Presently, to our knowledge, measurement of the noise of langatate (LGT) crystal oscillators has not previously been reported. First results of such a measurement are given in this paper. They have been obtained from 10 MHz resonator prototypes tested with a dedicated electronics. The main steps of the resonator manufacturing are described in this paper. Good quality factors, close to 1.4 10(6), have already been achieved on the 5th overtone of the thickness shear mode of LGT Y cuts, even if the energy trapping should still be optimized. The motional parameters of these resonator prototypes are quite different from those of usual quartz crystal resonators. As a consequence, dedicated sustaining electronics have been designed. The explored options are reported to justify the implemented one. Moreover, the high thermal sensitivity of LGT crystal resonators (parabolic f-T curve) requires that particular attention be paid to the oven thermal stability. This important feature is also pointed out in the paper. The preliminary version of the resulting system exhibits a relative frequency stability of 6 10(-12).

Predicting phase noise in crystal oscillators.

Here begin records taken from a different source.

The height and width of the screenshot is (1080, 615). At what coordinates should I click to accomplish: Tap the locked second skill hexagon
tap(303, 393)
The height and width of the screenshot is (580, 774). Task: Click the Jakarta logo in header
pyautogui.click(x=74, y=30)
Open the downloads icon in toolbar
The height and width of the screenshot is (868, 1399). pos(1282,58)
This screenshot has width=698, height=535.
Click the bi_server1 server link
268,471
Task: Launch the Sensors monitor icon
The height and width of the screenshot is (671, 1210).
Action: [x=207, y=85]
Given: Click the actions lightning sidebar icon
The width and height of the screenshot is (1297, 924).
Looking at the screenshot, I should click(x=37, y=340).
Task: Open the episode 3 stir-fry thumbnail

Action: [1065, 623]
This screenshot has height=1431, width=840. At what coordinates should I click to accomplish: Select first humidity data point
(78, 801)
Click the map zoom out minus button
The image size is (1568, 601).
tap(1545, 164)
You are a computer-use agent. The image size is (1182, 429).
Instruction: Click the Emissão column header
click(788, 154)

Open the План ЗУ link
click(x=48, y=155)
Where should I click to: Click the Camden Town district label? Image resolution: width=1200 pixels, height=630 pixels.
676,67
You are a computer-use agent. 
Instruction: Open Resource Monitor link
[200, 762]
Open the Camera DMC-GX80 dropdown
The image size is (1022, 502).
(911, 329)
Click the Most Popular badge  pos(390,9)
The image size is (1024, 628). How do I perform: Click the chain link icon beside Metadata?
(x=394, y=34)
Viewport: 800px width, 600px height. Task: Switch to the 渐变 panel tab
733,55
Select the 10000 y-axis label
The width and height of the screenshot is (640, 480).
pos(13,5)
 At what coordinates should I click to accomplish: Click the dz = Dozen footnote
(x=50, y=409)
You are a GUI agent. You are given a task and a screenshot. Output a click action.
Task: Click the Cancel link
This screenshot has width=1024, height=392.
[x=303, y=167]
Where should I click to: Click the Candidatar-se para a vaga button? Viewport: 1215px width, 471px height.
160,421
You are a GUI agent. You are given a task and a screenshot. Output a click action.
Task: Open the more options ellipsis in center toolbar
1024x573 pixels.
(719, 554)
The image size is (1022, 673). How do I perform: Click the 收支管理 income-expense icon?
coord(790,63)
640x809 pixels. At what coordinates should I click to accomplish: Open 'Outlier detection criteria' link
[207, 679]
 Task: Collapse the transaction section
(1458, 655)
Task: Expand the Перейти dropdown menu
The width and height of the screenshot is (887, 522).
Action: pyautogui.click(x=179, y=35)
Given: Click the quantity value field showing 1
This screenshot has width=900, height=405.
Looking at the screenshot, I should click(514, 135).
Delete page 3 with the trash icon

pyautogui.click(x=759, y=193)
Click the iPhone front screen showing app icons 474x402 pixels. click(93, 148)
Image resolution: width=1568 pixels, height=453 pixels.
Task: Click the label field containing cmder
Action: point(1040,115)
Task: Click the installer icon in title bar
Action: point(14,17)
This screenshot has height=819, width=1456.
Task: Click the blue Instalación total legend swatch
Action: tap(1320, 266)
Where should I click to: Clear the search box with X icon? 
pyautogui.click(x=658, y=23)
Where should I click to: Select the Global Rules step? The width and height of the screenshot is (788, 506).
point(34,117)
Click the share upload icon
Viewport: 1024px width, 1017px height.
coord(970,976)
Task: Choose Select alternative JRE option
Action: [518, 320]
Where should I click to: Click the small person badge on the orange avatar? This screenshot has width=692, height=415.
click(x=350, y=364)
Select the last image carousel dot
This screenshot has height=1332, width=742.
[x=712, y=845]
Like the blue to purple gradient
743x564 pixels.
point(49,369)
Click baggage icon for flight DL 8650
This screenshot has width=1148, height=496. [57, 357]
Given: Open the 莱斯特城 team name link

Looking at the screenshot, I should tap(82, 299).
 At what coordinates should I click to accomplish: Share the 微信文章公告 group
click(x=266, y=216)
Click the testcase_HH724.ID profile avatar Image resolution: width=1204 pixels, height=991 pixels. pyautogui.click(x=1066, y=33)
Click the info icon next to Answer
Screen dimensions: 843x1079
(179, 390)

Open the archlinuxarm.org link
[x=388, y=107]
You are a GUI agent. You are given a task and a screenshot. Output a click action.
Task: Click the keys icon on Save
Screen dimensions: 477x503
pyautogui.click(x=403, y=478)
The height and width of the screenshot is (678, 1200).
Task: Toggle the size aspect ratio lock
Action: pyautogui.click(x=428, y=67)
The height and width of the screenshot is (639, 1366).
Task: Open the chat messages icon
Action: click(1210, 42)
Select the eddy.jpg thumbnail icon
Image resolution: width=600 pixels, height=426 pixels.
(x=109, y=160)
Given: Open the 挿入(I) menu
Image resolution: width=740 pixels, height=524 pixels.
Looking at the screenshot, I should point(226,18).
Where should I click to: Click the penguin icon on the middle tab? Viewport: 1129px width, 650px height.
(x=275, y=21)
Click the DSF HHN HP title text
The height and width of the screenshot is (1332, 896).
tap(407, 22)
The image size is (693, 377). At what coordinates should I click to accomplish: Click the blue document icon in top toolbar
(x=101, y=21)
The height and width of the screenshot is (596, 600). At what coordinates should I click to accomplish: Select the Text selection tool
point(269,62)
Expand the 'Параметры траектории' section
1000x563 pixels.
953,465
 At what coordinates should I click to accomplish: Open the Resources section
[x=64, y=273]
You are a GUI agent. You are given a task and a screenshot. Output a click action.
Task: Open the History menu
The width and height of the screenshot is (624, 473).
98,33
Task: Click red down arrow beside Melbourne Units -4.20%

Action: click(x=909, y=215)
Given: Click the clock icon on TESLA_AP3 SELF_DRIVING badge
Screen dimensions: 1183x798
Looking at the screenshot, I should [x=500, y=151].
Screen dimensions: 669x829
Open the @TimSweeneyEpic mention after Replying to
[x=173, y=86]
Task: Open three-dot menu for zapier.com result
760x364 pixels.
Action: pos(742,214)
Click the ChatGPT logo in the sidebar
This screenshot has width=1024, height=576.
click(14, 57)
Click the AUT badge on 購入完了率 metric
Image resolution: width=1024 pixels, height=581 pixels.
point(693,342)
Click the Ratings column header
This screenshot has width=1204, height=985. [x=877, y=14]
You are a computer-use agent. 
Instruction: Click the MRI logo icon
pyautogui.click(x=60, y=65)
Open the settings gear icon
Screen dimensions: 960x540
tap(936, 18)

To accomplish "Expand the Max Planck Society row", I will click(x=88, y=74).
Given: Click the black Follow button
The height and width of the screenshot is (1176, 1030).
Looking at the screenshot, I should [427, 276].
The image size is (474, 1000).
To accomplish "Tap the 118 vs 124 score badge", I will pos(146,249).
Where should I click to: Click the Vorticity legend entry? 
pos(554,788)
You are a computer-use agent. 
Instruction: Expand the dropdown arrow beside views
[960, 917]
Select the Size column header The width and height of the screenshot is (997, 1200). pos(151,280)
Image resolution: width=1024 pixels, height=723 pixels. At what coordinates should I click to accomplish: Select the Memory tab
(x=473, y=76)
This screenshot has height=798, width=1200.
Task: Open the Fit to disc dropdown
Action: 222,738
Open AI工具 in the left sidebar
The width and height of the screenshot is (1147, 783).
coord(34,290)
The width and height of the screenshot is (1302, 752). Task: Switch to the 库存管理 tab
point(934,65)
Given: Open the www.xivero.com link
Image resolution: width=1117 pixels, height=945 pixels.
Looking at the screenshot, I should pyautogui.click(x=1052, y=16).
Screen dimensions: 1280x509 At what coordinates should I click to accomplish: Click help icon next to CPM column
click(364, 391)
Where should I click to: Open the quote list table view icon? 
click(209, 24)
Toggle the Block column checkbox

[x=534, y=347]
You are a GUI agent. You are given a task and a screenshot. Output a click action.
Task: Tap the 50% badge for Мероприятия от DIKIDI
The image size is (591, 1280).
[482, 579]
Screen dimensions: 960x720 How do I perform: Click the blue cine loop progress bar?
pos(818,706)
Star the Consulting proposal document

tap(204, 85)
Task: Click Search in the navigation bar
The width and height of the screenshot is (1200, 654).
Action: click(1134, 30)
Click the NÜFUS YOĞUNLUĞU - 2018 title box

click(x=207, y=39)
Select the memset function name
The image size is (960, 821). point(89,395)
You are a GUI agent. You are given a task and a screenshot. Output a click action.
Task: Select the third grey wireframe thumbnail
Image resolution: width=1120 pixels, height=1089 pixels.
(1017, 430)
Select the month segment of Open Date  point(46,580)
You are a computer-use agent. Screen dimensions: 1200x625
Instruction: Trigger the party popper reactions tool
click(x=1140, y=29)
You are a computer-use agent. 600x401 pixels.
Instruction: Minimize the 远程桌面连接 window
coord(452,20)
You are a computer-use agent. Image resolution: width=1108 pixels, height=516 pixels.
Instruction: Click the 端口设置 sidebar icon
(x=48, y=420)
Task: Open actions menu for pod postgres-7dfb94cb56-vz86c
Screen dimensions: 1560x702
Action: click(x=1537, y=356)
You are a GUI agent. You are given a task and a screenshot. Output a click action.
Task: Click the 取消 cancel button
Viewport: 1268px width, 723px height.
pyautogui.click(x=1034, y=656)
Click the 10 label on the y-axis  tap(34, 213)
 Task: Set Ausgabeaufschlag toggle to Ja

In order to predict the phase noise in crystal oscillators an enhanced phase-noise model has been built. With this model, the power spectral densities of phase fluctuations can be computed in different points of the oscillator loop. They are calculated from their correlation functions. The resonator-caused noise as well as the amplifier-caused noise are taken into account and distinguished. To validate this enhanced model, the behavior of a batch of 10 MHz quartz crystal oscillators is observed and analyzed. The tested batch has been chosen in a facility production. Their associated resonators have been selected according to the value of their resonant frequency and their motional resistance. Open-loop and closed-loop measurements are given. The phase noise of the overall oscillator working in closed loop is provided by the usual active method. Theoretical and experimental results are compared and discussed.

New phase-noise model for crystal oscillators: application to the Clapp oscillator.

Leeson's is the basic model for predicting oscillator noise. A mathematical analysis of this "heuristic" model has been proposed. Both models do not detail the relative importance of the amplifier transfer function associated to its own noise with regard to that of the resonator. In this paper, an improved version of those previous models is presented. The phase noise generated by the amplifier and the one generated by the resonator are differentiated without considering their origins, such as the conversion of amplitude modulation noise into phase modulation noise. The power spectral densities of phase noise at various points of the oscillator loop are calculated from their respective correlation functions. As a consequence, the influence of the inner amplifier and resonator noises on the resulting oscillator noise is predictable. The model is especially attractive to the makers of widely used quartz oscillators. The resulting oscillator noise is easily obtained from the oscillator open-loop noise. An example of the phase-noise modeling of the Clapp quartz crystal oscillator is simulated and discussed.